The biosynthetic pathway for showdomycin as encoded by the sdm gene cluster has now been reconstituted in vitro. The biosynthetic precursors to showdomycin are l-glutamine (9) and ribose 5-phosphate (14) with no apparent dependence on PRPP in contrast to the pyrazole C-nucleosides formycin A (2) and pyrazofurin (3).^[14–16] Assembly is initiated by SdmE catalyzed cyclization of l-glutamine to yield a 2-amino-1-pyrroline-5-carboxylate intermediate that is subsequently loaded onto the phosphopantetheine arm of the peptidyl carrier protein SdmD (9 → 10 → 11). Oxidation of the resulting thioester-linked pyrroline is then catalyzed by the flavoenzyme SdmF (11 → 12) before SdmG mediated hydrolysis to yield the free 2-amino-1H-pyrrole-5-carboxylate species 13 as the key intermediate. While it is unclear why an NRPS system (SdmC and SdmD) participates in producing 13, it nevertheless is necessary as SdmF is unable to catalyze the direct oxidation of 10. In contrast, kosinostatin biosynthesis, which involves homologs of the showdomycin SdmE, SdmC, SdmD, SdmF and SdmG enzymes, has been proposed to require further NRPS catalyzed modifications in addition to oxidation.^[22] Thus, while showdomycin and kosinostatin biosynthetic gene clusters may share a common evolutionary ancestor, further development may have led to the observed specificity of SdmF despite other NRPS functions having been lost.

The key step in the showdomycin biosynthetic pathway is regioselective formation of the C–C linkage between C3 of 13 and C1′ of ribose 5-phosphate (14) to yield 15, which is unstable in the presence of molecular oxygen. This reaction is catalyzed by SdmA. Given the high sequence homology between SdmA and the pseudouridine monophosphate C-glycosidase YeiN (42% identity, 59% similarity) as well as their dependence on ribose 5-phosphate but not PRPP, an analogous C-glycosidation mechanism can be envisioned as depicted in Figure 7.^[17,18] Subsequent dephosphorylation catalyzed by SdmB yields the showdomycin precursor 16 that is similarly unstable towards autoxidation.
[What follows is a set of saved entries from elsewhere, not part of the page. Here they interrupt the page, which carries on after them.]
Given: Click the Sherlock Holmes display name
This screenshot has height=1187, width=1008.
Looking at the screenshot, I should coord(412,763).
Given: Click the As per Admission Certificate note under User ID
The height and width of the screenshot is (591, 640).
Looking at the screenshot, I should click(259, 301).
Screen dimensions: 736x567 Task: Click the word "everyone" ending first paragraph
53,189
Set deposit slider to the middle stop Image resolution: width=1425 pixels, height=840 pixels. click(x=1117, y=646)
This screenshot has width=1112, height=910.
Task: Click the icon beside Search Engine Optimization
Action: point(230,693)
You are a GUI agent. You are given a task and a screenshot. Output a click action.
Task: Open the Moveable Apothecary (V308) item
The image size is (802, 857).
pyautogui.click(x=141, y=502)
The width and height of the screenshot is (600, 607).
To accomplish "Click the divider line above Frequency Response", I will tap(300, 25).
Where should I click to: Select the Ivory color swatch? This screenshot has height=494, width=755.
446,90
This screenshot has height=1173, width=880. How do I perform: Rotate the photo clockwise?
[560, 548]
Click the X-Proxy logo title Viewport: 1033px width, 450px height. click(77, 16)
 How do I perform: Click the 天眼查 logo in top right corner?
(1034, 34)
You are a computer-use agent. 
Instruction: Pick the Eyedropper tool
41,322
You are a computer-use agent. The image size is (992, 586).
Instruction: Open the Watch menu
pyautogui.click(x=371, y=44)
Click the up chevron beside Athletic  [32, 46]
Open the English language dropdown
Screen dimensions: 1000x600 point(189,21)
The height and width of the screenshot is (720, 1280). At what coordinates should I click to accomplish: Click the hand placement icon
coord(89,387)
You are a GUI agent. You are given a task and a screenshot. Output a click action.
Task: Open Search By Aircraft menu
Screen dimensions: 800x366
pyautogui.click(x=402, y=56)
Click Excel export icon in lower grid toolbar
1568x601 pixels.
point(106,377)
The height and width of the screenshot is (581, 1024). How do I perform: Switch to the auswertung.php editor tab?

Although showdomycin and 1’-epi-showdomycin were both detected as autoxidation products of 16, this result cannot be referred to the stereochemistry of 16 or 15 without more direct evidence. This is because C-nucleosides are known to be susceptible to epimerization at C1’ under acidic conditions.^[33–36]

Figure 7.

Proposed mechanism of glycosidic bond formation catalyzed by SdmA. Based on sequence alignment with YeiN^[17], Lys170 in SdmA is proposed to form a Schiff base with the ring-opened ribose 5-phosphate precursor (35) prior to the nucleophilic addition of 13.

The final tailoring steps that convert 16 to showdomycin are expected to include oxidation, decarboxylation and deamination reactions. However, the observed instability of compound 16 indicates that the final steps of showdomycin formation can proceed via a series of nonenzymatic transformations to afford 1, 1’-epi-1 and the pyranose isomers of showdomycin (33 and 34). Hence, the C-nucleoside 16 may actually be the true product of the showdomycin biosynthetic pathway with showdomycin itself being an artifact due to isolation under aerobic and acidic conditions. Similar examples of misidentified biosynthetic products due to oxidation, decomposition or further modifications upon isolation have also been reported in other natural product systems, making such a possibility not without precedent.^[37,38] Alternatively, the nonenzymatic conversion of 16 to showdomycin may indeed represent the final stages of the biosynthetic pathway, given that 16 is not expected to exhibit the same biological activity typically ascribed to the more electrophilic showdomycin. While these hypotheses remain to be further explored, the present results offer a full description of showdomycin biosynthesis as well as its peculiar features within the context of C-nucleoside biochemistry. Importantly, the in vitro reconstitution of showdomycin biosynthesis unveils the double-edged effect of autoxidation as it can deplete the pyrrole intermediate prior to C-glycosidation but also appears to be necessary for the putative maturation of the biologically active natural product.